#### What this task involves
Edit the records below by changing every "GUI agent" to "screen assistant", leaving everything else as it is.
— BEGIN Source data —
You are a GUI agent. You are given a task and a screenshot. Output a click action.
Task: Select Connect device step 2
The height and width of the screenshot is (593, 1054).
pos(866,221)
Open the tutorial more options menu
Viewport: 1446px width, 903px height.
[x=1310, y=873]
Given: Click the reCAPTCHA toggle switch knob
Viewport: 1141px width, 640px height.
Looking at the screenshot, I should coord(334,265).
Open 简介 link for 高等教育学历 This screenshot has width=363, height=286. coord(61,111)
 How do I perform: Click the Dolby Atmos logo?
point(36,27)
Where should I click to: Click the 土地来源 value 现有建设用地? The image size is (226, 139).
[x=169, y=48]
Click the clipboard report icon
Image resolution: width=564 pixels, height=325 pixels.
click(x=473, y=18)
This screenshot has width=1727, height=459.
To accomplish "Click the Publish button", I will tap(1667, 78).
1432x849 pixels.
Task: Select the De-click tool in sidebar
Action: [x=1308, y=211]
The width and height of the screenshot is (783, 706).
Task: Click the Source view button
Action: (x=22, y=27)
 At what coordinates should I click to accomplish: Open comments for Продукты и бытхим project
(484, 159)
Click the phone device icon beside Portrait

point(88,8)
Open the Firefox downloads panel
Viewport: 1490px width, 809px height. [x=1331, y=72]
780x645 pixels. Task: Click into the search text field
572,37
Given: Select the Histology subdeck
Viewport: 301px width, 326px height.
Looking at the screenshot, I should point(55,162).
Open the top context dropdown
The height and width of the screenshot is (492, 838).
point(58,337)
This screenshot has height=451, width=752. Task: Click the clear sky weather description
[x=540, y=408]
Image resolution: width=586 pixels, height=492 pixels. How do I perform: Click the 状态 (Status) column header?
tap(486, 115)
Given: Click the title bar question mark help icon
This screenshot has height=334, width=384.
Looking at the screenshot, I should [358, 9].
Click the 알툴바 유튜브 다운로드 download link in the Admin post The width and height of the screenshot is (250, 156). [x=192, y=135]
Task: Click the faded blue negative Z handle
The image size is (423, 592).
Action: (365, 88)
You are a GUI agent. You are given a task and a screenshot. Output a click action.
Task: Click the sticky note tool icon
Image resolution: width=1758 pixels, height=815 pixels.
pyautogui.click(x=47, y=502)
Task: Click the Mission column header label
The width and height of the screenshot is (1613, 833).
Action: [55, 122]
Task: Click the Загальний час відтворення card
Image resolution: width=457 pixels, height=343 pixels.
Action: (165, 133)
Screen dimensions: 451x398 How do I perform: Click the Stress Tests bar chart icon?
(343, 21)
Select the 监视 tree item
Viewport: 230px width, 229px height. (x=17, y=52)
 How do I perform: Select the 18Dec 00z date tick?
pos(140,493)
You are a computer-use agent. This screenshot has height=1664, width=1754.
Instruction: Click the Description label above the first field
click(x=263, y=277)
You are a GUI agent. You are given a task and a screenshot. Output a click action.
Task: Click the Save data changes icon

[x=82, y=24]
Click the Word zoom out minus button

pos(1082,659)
— END Source data —
#### Solution to the exercise
You are a screen assistant. You are given a task and a screenshot. Output a click action.
Task: Select Connect device step 2
The height and width of the screenshot is (593, 1054).
pos(866,221)
Open the tutorial more options menu
Viewport: 1446px width, 903px height.
[x=1310, y=873]
Given: Click the reCAPTCHA toggle switch knob
Viewport: 1141px width, 640px height.
Looking at the screenshot, I should coord(334,265).
Open 简介 link for 高等教育学历 This screenshot has width=363, height=286. coord(61,111)
 How do I perform: Click the Dolby Atmos logo?
point(36,27)
Where should I click to: Click the 土地来源 value 现有建设用地? The image size is (226, 139).
[x=169, y=48]
Click the clipboard report icon
Image resolution: width=564 pixels, height=325 pixels.
click(x=473, y=18)
This screenshot has width=1727, height=459.
To accomplish "Click the Publish button", I will tap(1667, 78).
1432x849 pixels.
Task: Select the De-click tool in sidebar
Action: [x=1308, y=211]
The width and height of the screenshot is (783, 706).
Task: Click the Source view button
Action: (x=22, y=27)
 At what coordinates should I click to accomplish: Open comments for Продукты и бытхим project
(484, 159)
Click the phone device icon beside Portrait

point(88,8)
Open the Firefox downloads panel
Viewport: 1490px width, 809px height. [x=1331, y=72]
780x645 pixels. Task: Click into the search text field
572,37
Given: Select the Histology subdeck
Viewport: 301px width, 326px height.
Looking at the screenshot, I should point(55,162).
Open the top context dropdown
The height and width of the screenshot is (492, 838).
point(58,337)
This screenshot has height=451, width=752. Task: Click the clear sky weather description
[x=540, y=408]
Image resolution: width=586 pixels, height=492 pixels. How do I perform: Click the 状态 (Status) column header?
tap(486, 115)
Given: Click the title bar question mark help icon
This screenshot has height=334, width=384.
Looking at the screenshot, I should [358, 9].
Click the 알툴바 유튜브 다운로드 download link in the Admin post The width and height of the screenshot is (250, 156). [x=192, y=135]
Task: Click the faded blue negative Z handle
The image size is (423, 592).
Action: (365, 88)
You are a screen assistant. You are given a task and a screenshot. Output a click action.
Task: Click the sticky note tool icon
Image resolution: width=1758 pixels, height=815 pixels.
pyautogui.click(x=47, y=502)
Task: Click the Mission column header label
The width and height of the screenshot is (1613, 833).
Action: [55, 122]
Task: Click the Загальний час відтворення card
Image resolution: width=457 pixels, height=343 pixels.
Action: (165, 133)
Screen dimensions: 451x398 How do I perform: Click the Stress Tests bar chart icon?
(343, 21)
Select the 监视 tree item
Viewport: 230px width, 229px height. (x=17, y=52)
 How do I perform: Select the 18Dec 00z date tick?
pos(140,493)
You are a computer-use agent. This screenshot has height=1664, width=1754.
Instruction: Click the Description label above the first field
click(x=263, y=277)
You are a screen assistant. You are given a task and a screenshot. Output a click action.
Task: Click the Save data changes icon

[x=82, y=24]
Click the Word zoom out minus button

pos(1082,659)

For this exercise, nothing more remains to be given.